世界が、廻った。

背中に激痛が走ったと同時に、耐え切れず口から溢れ出る赤。綺麗に飛び散るその赤は私の自慢だったブルーサファイアの髪を容赦なく染めてゆく。視点の合わない瞳で周りを見渡せば、さっきまで私を殺しにかかってきた人等がピクリとも動かず転がっていた。自分の腹部に突き刺さっている真っ赤に染まった銀を、弱々しい手で引き抜いて放り投げる。言葉にならないほどの激痛が走った。

自分の呼吸する音しか聞こえない、とても静かで冷たい沈黙。

死が近くなると取り乱してしまうんじゃないかと思っていたけれど、案外そうでもなかった。逆に冷静すぎて自分が怖いくらいだ。自嘲するように笑えば、それだけで鋭い痛みが増した。
ふと、窓から漏れる光に思わず顔をしかめる。ああ、どうやら朝がやってきたみたい。眩しい日光を遮るかのように腕を持ち上げる。ふと、視界に入ったのは、血塗れになった手の中に一際輝く銀の指輪。小指につけられたそれは、とても大事な人から貰った物。

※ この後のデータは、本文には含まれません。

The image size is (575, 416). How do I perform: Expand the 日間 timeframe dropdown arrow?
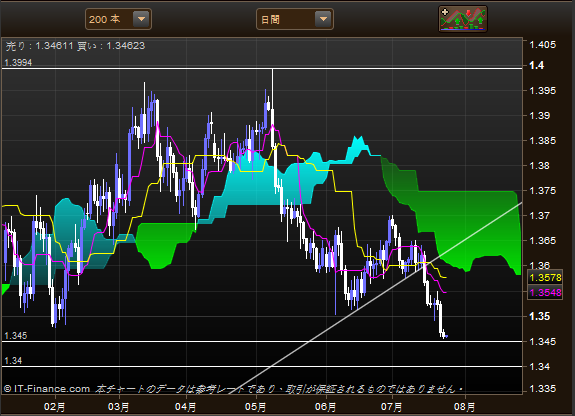[323, 19]
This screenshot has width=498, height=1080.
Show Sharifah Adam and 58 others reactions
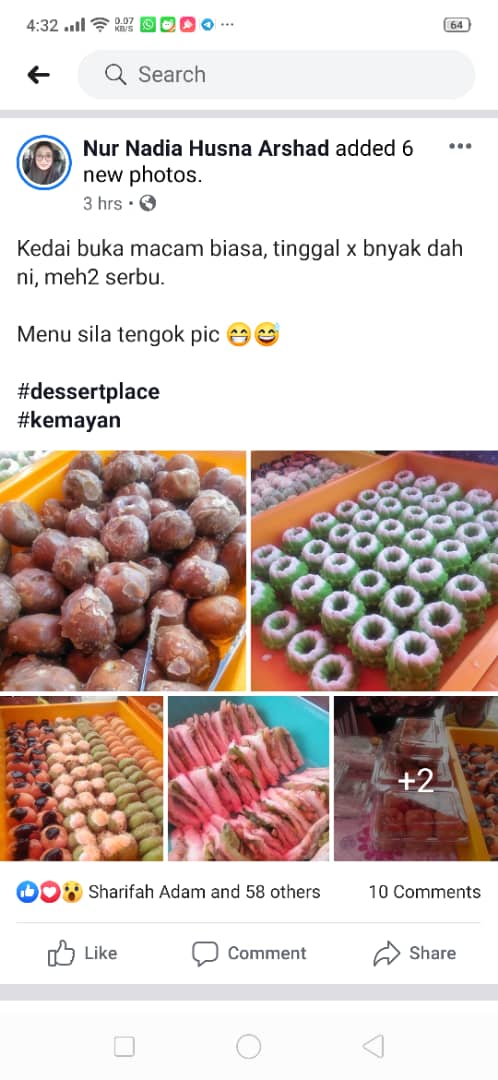(x=204, y=892)
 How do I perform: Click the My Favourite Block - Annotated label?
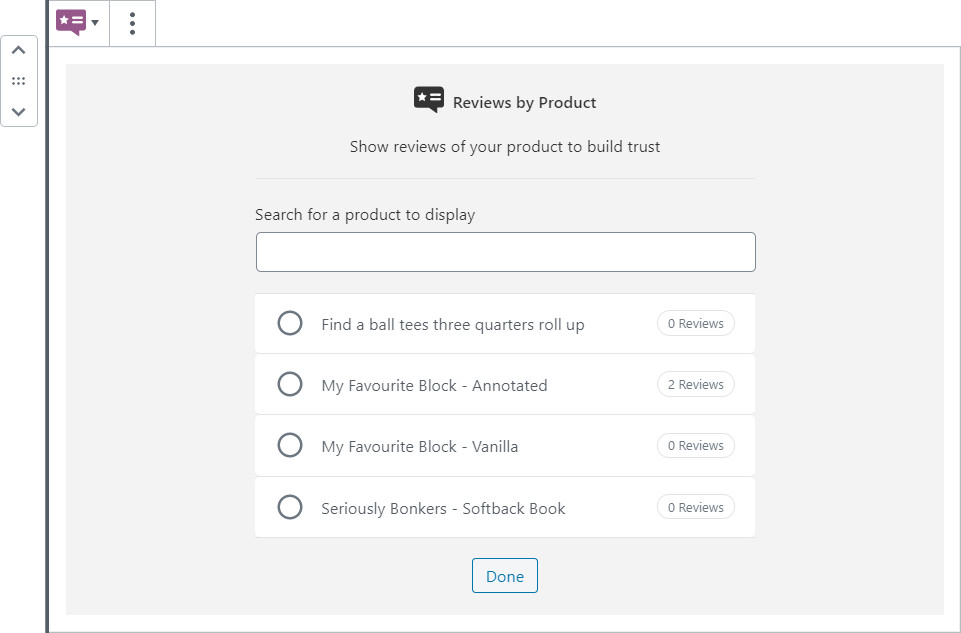(x=434, y=385)
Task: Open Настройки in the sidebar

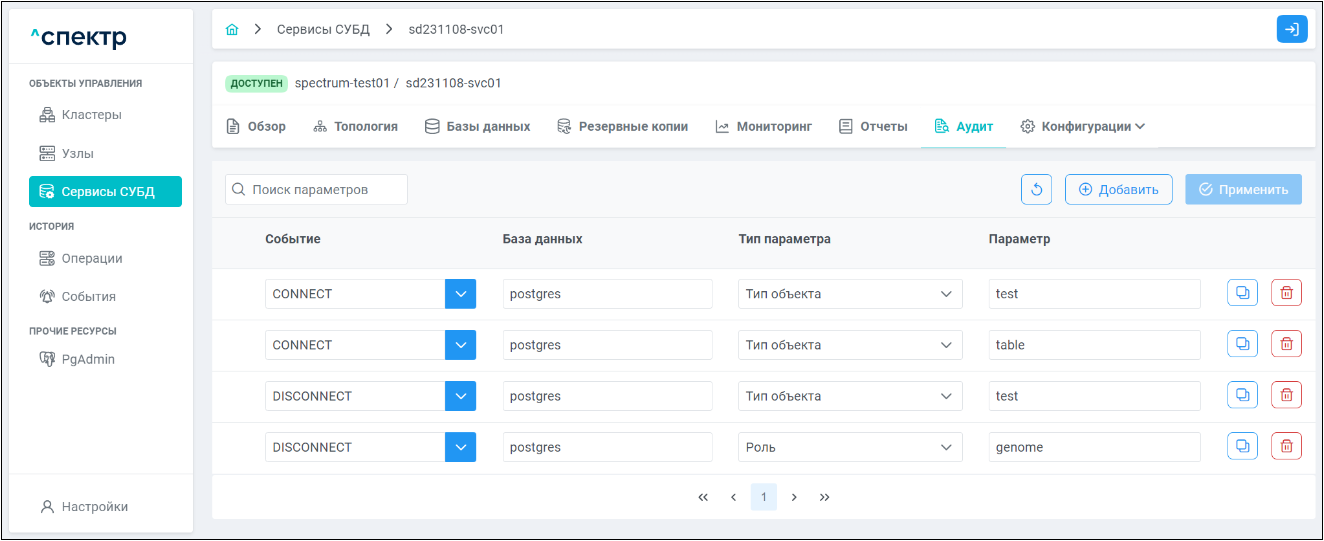Action: point(94,507)
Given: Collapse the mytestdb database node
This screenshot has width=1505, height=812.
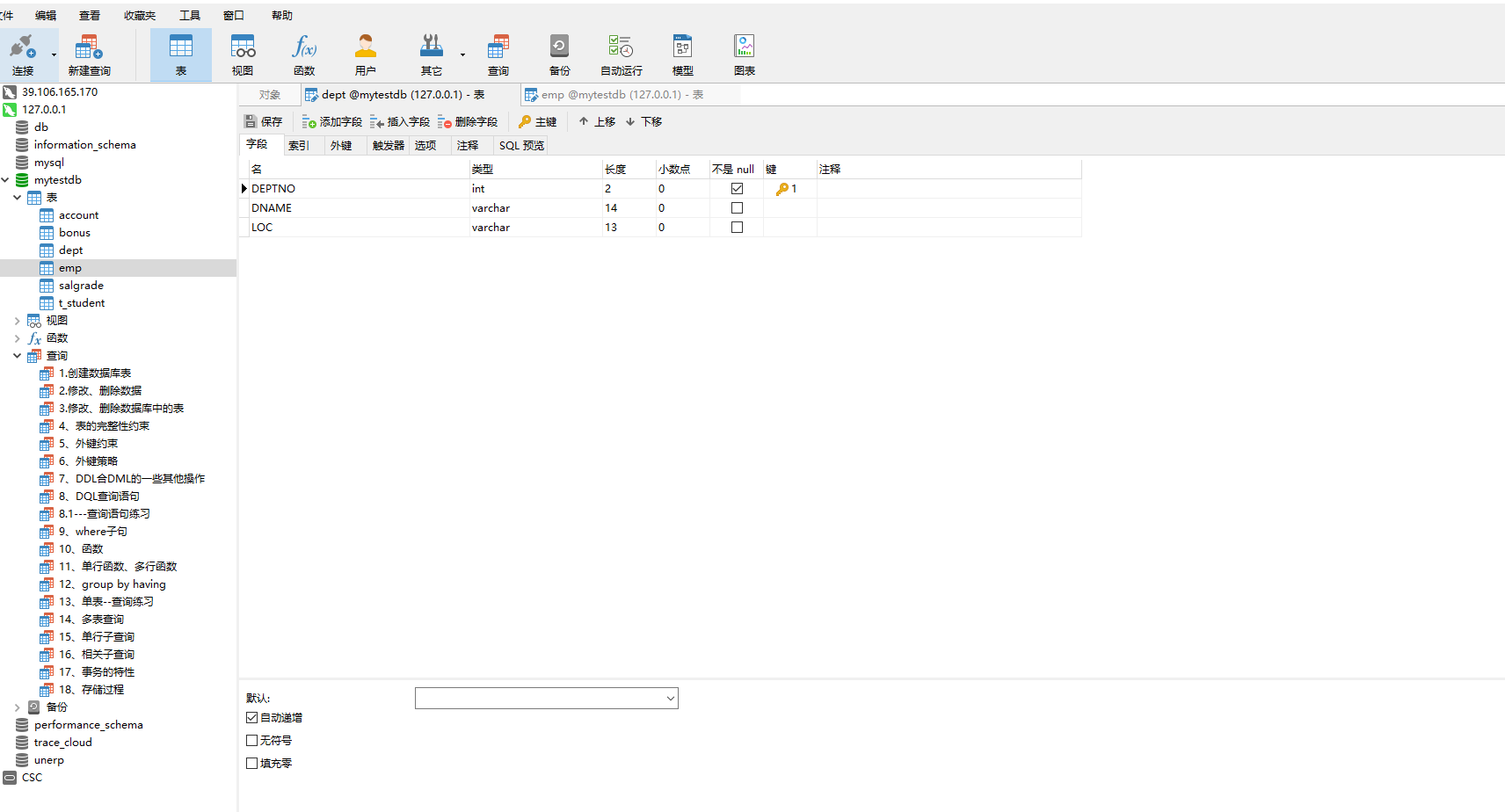Looking at the screenshot, I should (6, 180).
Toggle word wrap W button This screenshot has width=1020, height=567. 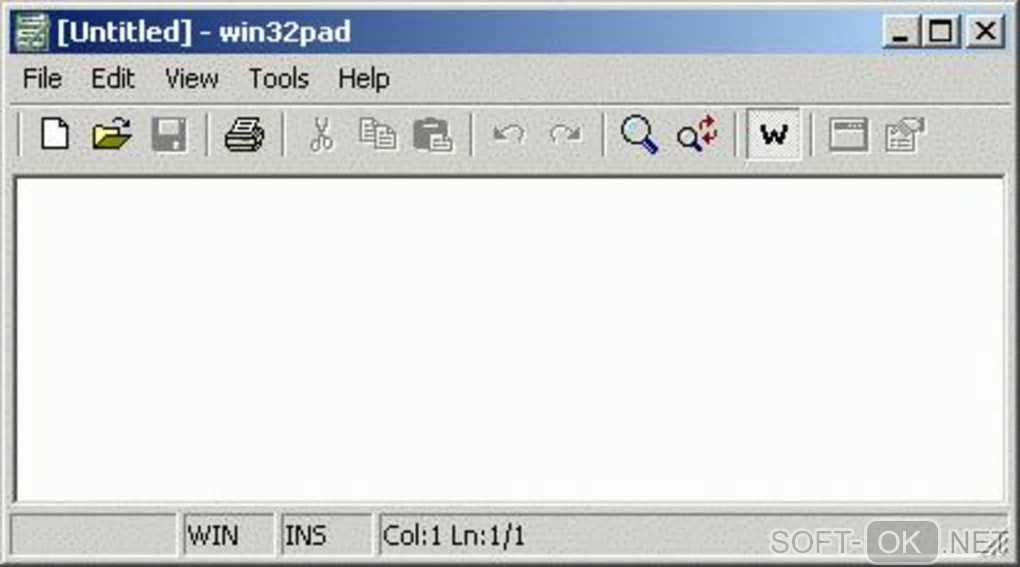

野望を果たせたその時は、その薬指にも指輪を贈らせて欲しい──

彼が滅多に吐かない甘い言葉、今も一言一句忘れてはいない。あの時の幸せな気持ちは、絶対に忘れられない。
だけど。
もう片方の手もゆっくりと持ち上げ、血塗れの両手で顔を覆った。

馬鹿だなあ。思い出したら死ぬのが怖くなるの、分かっていたでしょう?

走馬灯のように彼との思い出が頭の中を駆け巡る。あまりにも幸せで、罰が当たるんじゃないかって思うくらい充実した日々だった。だから、それが壊されてしまう悲しみ、そこには自分はもういなくなるという現実、それを静かに受け入れきれるほど私はできた人間じゃない。

恐怖に震えが止まらない。命が削れていくこの感覚が酷く恐ろしい。瞳からは涙腺が壊れてしまったかのように涙がぽろぽろと溢れ出る。止まらない、止める術が分からない。嫌だ。嫌だまだ死にたくない。まだ貴方の傍にいたい。いたいの。


「アース、ト…」


闇の中へと意識が引きずり込まれて行く中、沈黙を破るのは扉の音。追手だろうか、確認さえもままならぬまま血の涙で床を濡らす。遠くから、名前を呼ばれた気がしたけれど、返事をする気力さえなかった。

次の瞬間、上半身が起こされた感覚にグッと視線を上げる。ぼんやりと見える視界に入ったのは、黒と赤。もしかして、いや、まさか、きっとこれは私が都合のいいように見ている夢。だけどこの温かさは意識がはっきりしていなくても忘れない。

私の全てが、まだ生きたいと叫んだ。



「誰が死んでいいと言った、なまえ」



終末の出迎えになど行きはしない。